WHAT IS REQUIRED
From the records below, find each line with the string "computer" and copy it.

^^^^^^^^

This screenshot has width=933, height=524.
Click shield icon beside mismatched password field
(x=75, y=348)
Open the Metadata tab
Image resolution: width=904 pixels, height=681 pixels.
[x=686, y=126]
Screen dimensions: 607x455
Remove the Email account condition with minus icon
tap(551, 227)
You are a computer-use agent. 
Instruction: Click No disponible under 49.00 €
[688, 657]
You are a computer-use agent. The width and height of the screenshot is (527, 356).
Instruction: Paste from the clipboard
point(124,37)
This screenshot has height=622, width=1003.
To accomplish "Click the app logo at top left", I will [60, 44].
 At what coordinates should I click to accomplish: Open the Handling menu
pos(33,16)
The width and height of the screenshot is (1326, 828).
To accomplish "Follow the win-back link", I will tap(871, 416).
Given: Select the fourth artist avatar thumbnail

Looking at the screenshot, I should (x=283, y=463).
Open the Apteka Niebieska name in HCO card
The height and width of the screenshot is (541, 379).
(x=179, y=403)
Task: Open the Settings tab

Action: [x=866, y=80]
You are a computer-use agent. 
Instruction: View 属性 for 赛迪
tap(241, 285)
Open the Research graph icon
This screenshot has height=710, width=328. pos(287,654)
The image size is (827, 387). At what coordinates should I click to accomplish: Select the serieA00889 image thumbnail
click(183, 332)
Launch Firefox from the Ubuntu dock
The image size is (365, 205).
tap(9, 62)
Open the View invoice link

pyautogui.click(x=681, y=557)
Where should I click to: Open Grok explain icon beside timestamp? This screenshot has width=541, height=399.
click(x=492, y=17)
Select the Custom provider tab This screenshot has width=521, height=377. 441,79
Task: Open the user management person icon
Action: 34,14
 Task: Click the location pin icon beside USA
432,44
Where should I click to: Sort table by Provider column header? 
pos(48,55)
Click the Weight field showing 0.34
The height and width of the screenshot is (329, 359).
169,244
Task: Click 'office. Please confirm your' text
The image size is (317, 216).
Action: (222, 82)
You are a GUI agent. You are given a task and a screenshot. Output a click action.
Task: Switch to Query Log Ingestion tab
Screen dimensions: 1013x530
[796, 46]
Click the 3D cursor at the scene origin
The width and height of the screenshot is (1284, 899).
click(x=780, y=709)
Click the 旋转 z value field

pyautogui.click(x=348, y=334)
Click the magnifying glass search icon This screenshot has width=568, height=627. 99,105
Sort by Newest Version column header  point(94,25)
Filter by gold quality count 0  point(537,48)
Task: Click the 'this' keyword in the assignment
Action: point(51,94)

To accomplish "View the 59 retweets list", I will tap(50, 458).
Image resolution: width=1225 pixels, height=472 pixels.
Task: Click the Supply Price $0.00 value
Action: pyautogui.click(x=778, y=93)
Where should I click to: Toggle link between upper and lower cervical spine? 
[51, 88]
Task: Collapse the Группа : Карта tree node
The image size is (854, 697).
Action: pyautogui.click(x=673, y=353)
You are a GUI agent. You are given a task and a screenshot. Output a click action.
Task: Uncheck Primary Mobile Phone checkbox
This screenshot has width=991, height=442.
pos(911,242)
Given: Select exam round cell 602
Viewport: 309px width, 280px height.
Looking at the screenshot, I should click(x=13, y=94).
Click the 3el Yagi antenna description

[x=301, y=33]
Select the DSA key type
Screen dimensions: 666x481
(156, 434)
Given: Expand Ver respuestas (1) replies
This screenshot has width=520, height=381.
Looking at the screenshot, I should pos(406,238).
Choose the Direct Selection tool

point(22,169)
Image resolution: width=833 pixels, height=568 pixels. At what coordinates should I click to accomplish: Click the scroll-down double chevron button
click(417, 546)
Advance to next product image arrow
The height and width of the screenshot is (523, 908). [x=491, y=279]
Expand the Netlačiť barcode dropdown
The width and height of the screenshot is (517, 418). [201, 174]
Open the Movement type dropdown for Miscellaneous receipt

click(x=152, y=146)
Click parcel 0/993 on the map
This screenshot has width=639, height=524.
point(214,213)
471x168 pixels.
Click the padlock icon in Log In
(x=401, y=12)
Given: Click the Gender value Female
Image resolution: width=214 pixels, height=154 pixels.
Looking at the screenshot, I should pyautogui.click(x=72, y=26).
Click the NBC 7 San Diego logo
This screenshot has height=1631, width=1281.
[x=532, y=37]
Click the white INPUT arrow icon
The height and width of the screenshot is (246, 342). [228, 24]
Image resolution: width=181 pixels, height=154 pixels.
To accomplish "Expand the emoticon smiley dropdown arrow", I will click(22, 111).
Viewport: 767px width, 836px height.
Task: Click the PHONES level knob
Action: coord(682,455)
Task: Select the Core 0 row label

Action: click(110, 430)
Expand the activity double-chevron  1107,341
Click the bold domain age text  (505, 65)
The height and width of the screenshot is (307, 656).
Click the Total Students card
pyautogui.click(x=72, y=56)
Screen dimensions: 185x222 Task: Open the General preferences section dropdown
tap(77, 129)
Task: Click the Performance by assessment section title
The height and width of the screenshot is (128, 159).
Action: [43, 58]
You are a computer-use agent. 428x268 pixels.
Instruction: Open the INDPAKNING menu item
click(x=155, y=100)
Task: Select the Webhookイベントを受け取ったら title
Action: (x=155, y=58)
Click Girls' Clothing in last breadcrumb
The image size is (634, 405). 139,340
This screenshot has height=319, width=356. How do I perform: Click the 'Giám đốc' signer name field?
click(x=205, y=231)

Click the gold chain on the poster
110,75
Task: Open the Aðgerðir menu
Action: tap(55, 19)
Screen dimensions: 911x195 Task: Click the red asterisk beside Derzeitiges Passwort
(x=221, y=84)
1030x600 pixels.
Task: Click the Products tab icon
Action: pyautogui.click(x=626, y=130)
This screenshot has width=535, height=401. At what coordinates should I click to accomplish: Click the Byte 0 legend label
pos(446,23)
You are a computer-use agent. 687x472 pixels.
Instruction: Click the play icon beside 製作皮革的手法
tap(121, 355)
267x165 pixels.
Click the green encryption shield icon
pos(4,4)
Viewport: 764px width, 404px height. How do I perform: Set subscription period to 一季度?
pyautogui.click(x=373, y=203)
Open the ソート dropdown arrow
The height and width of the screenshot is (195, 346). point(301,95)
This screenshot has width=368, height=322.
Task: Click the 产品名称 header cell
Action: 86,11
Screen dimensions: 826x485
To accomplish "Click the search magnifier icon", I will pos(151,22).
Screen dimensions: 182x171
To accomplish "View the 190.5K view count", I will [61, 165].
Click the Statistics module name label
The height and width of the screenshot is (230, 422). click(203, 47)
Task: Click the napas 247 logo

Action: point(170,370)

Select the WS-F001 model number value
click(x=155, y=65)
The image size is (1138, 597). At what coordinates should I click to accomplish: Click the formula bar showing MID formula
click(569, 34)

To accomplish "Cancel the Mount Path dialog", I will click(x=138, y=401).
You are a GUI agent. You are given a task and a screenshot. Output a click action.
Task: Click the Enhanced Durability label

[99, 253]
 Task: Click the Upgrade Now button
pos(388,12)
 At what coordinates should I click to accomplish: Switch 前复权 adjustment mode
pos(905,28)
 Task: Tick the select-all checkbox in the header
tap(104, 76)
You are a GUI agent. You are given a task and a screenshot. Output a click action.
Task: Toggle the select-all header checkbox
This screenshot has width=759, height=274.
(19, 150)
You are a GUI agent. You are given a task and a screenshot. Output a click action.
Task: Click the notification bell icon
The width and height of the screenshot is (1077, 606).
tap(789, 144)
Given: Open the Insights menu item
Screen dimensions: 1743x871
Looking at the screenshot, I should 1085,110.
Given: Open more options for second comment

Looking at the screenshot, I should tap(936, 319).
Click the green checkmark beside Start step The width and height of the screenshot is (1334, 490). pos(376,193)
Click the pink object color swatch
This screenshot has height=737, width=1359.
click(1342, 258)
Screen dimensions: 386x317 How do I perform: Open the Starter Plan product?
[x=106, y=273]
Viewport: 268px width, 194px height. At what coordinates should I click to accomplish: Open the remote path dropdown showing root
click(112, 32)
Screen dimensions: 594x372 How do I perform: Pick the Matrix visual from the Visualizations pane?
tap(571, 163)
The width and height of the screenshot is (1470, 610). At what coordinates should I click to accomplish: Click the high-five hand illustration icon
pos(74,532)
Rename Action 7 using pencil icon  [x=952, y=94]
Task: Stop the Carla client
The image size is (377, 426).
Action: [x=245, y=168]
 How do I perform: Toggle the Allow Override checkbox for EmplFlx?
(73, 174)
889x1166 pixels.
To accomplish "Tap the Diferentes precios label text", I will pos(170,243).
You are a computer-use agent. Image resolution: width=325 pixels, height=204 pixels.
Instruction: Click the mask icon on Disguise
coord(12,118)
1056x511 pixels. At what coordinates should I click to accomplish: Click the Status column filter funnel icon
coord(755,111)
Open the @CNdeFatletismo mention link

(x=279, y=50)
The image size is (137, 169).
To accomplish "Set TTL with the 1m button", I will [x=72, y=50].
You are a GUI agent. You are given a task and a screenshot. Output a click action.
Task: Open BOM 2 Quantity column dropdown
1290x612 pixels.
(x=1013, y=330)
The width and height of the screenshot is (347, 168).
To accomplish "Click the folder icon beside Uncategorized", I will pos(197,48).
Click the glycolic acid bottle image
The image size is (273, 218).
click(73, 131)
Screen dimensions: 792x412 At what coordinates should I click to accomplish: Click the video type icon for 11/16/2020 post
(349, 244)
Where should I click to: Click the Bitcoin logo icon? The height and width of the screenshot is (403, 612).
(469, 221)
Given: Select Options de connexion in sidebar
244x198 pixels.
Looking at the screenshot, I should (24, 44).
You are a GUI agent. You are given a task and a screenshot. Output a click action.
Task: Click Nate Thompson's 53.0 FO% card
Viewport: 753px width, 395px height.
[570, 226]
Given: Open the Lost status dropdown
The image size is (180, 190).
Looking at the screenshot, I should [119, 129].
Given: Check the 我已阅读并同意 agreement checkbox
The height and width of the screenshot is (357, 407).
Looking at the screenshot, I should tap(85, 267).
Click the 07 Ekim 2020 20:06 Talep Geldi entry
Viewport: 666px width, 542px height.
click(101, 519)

^^^^^^^^

EXPECTED ANSWER
You are a computer-use agent. 
You are a computer-use agent. The width and height of the screenshot is (527, 356).
You are a computer-use agent. 
You are a computer-use agent. 428x268 pixels.
You are a computer-use agent. 687x472 pixels.
You are a computer-use agent. Image resolution: width=325 pixels, height=204 pixels.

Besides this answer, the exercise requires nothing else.